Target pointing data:
%%

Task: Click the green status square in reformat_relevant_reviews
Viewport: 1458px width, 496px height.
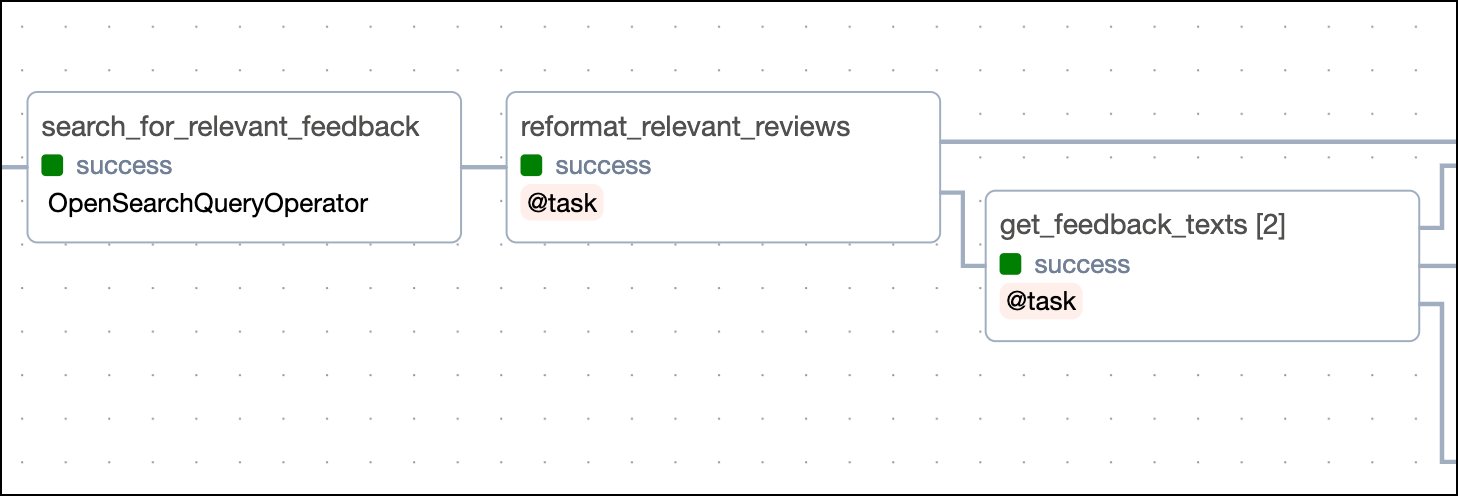Action: pyautogui.click(x=531, y=166)
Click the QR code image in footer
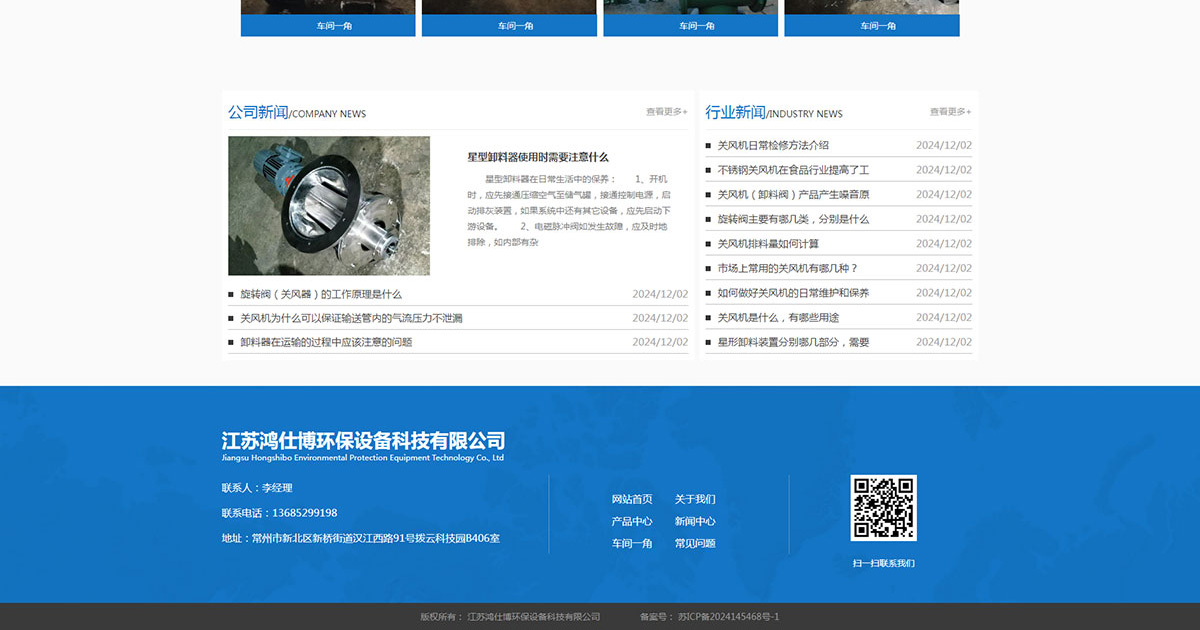This screenshot has width=1200, height=630. pyautogui.click(x=883, y=508)
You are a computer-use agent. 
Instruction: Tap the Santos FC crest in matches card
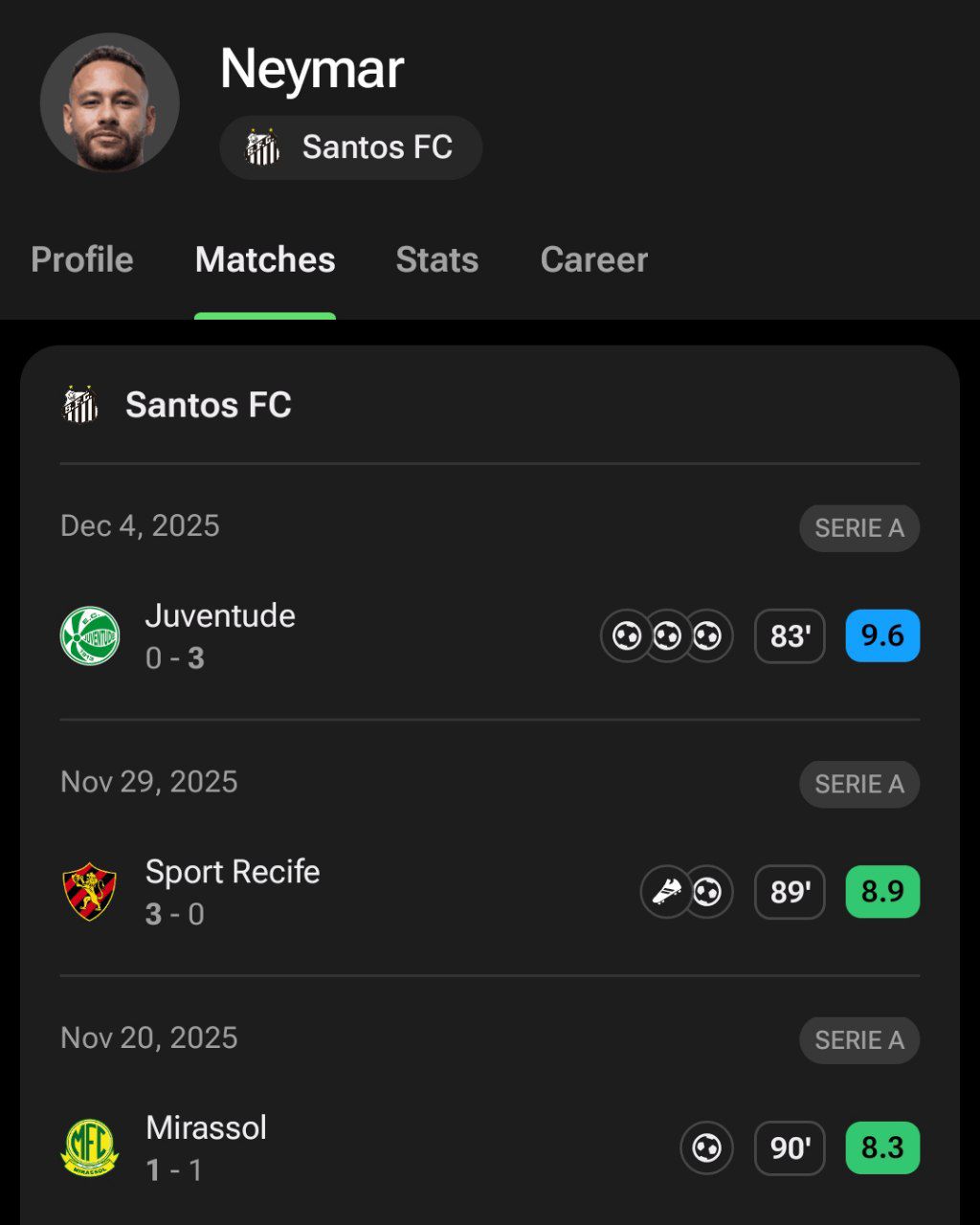(x=80, y=405)
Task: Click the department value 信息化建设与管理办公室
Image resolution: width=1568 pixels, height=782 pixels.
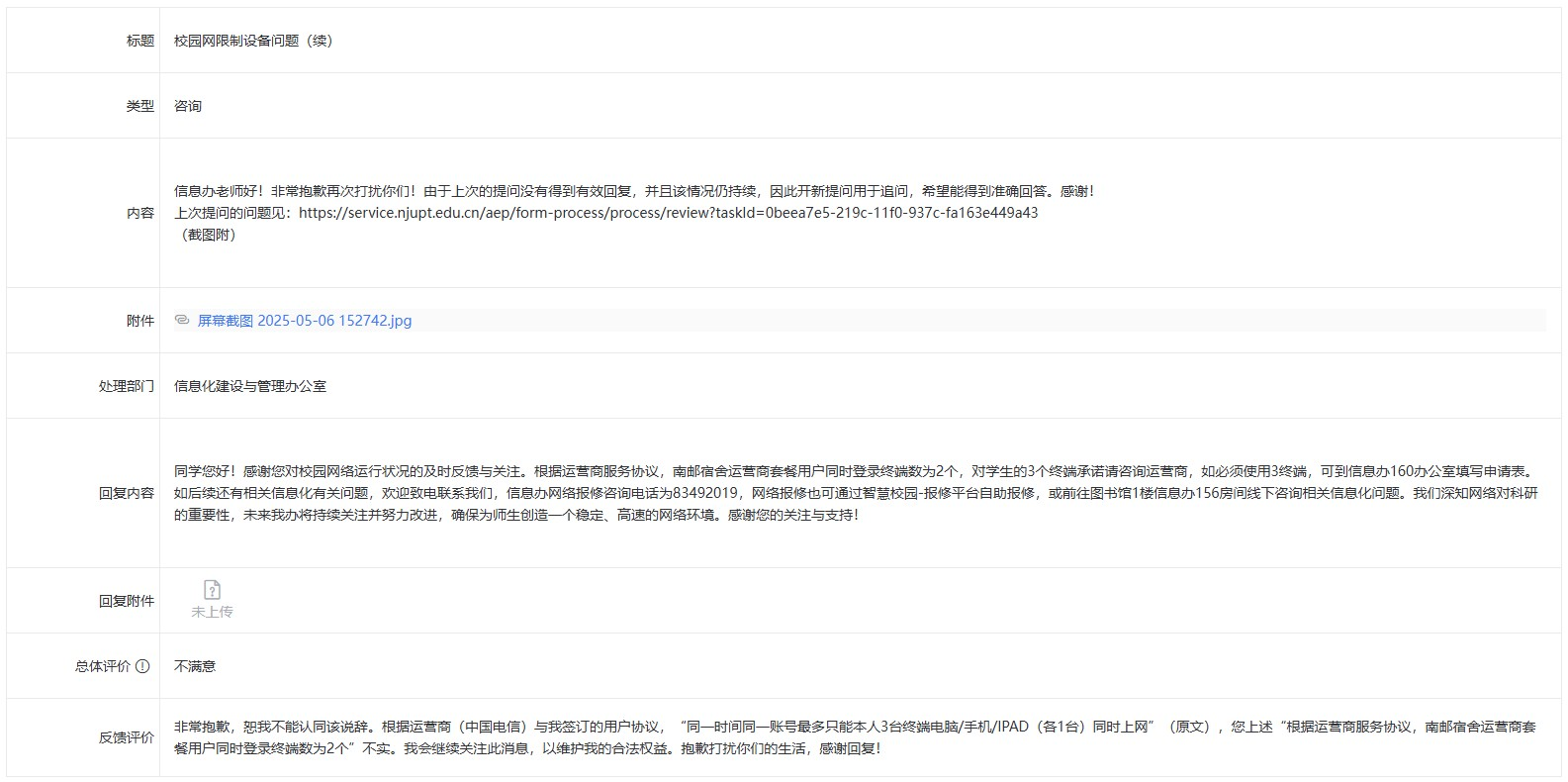Action: [250, 386]

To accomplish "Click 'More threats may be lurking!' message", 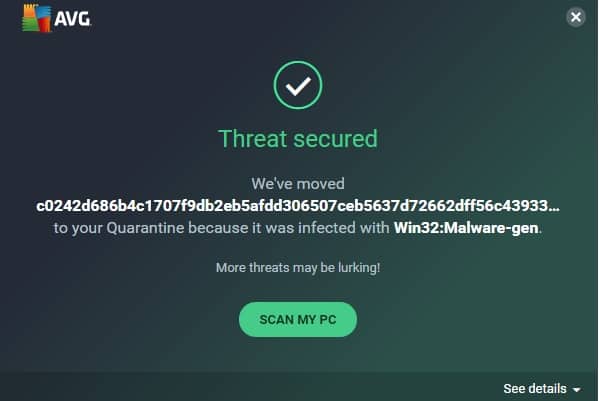I will click(298, 267).

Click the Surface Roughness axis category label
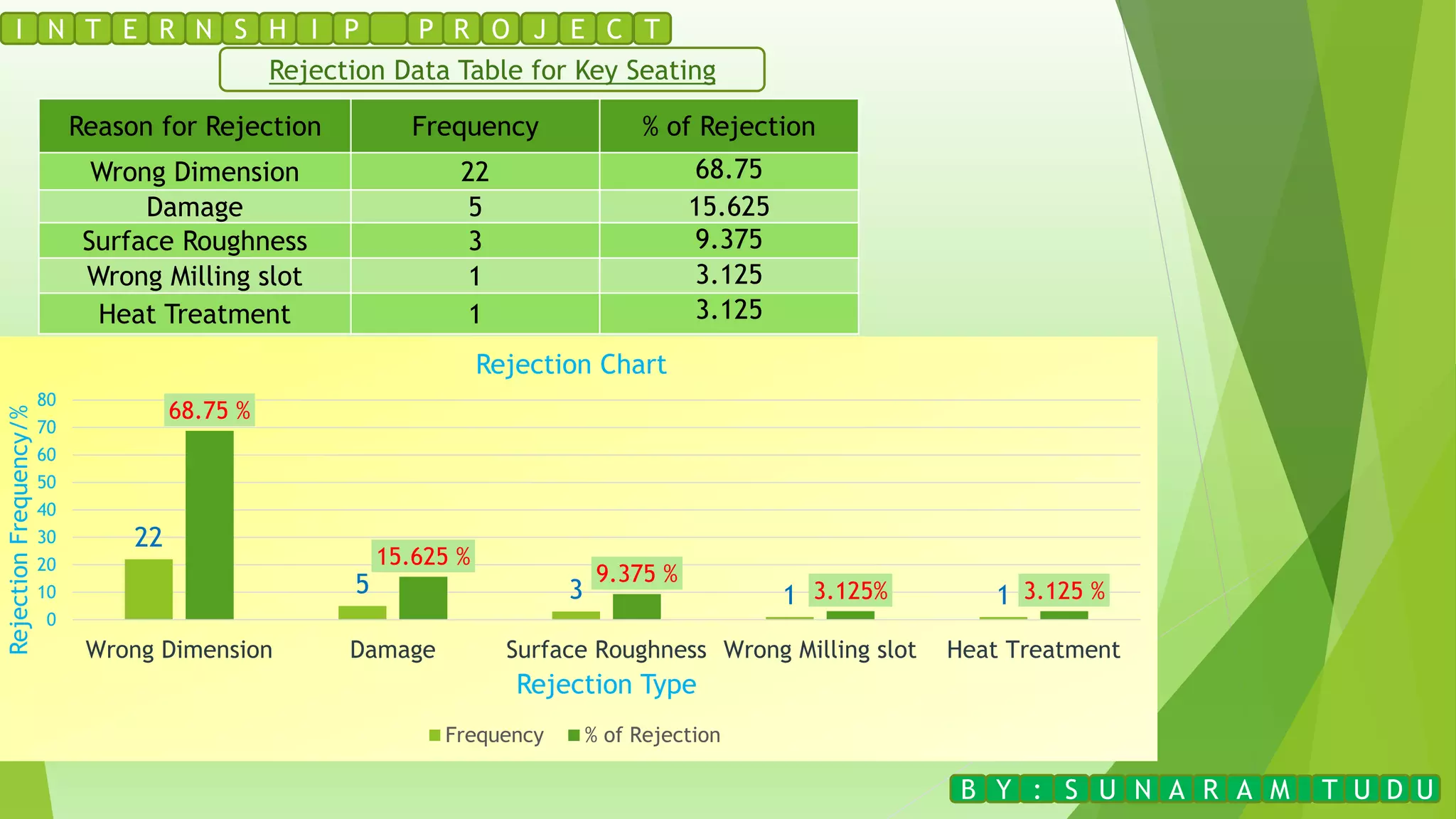tap(606, 650)

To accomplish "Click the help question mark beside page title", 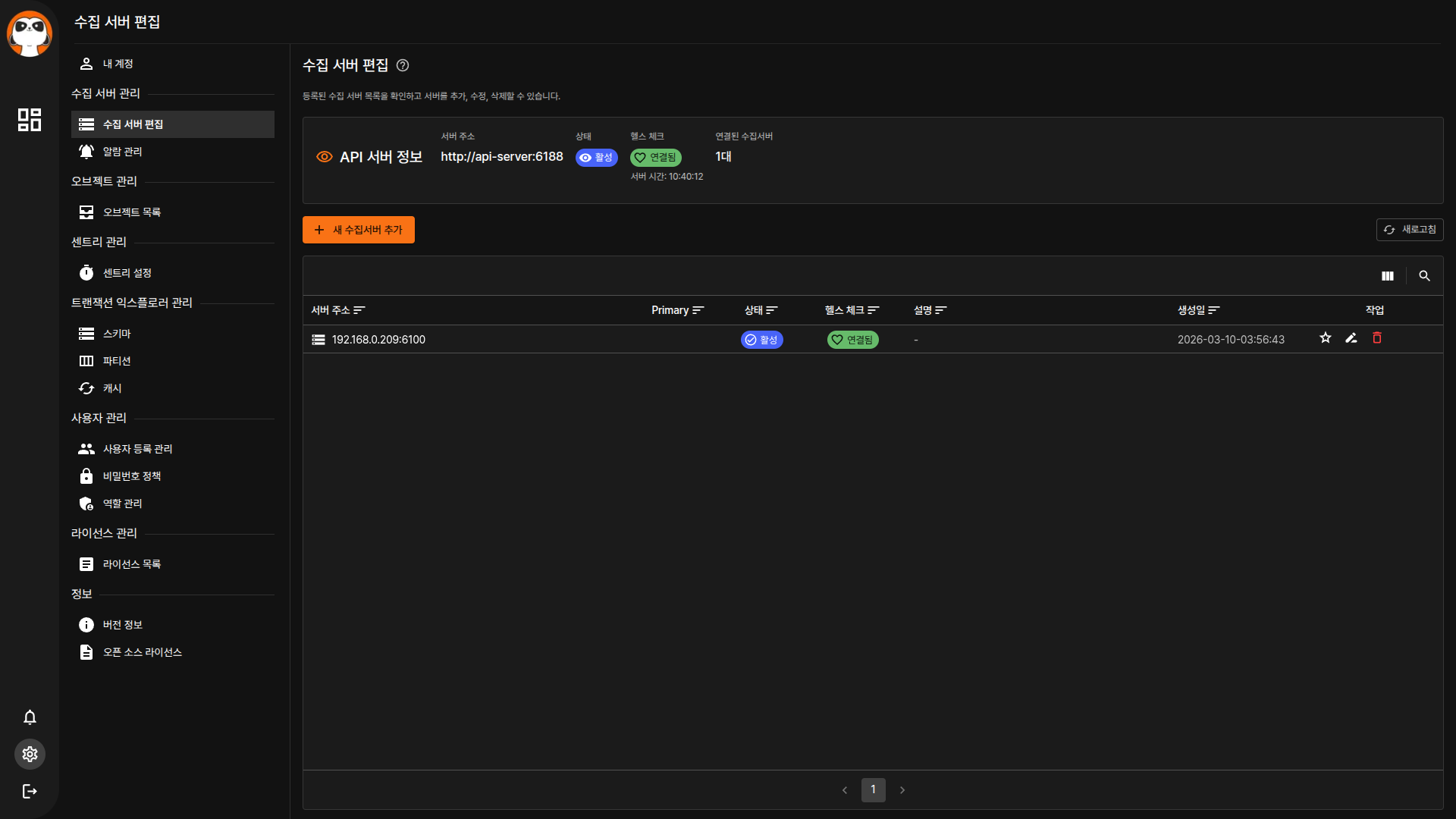I will [x=403, y=65].
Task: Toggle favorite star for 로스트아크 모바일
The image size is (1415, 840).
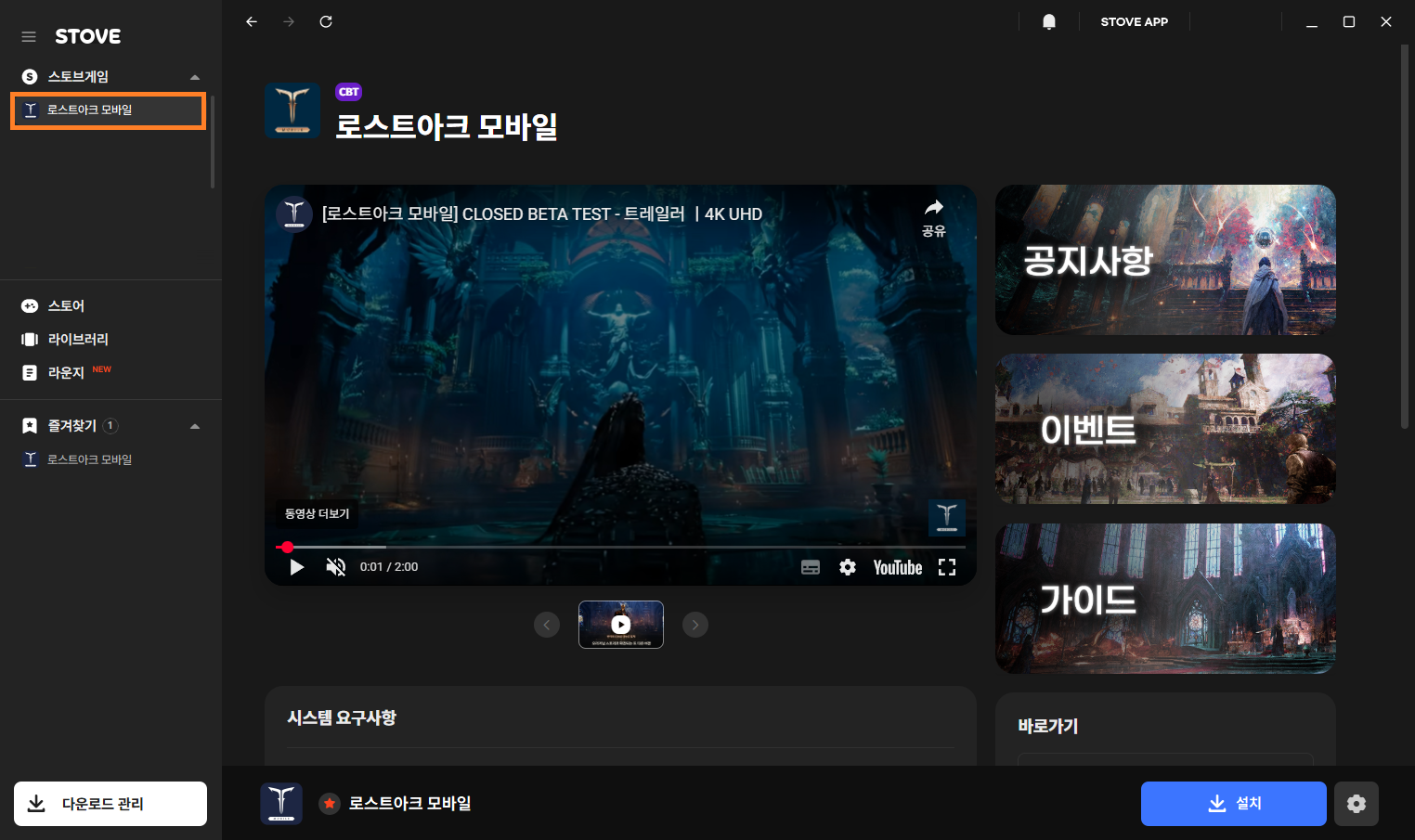Action: click(x=330, y=804)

%%

- **Objective**: Write out again the lines from the one with "Task: Toggle favorite star for 로스트아크 모바일" up to and including the last line of the records, requests included, and offset every coordinate in the answers by adding 111 to it. Leave the pictures out.

- **Worked solution**:
Task: Toggle favorite star for 로스트아크 모바일
The image size is (1415, 840).
Action: click(x=441, y=915)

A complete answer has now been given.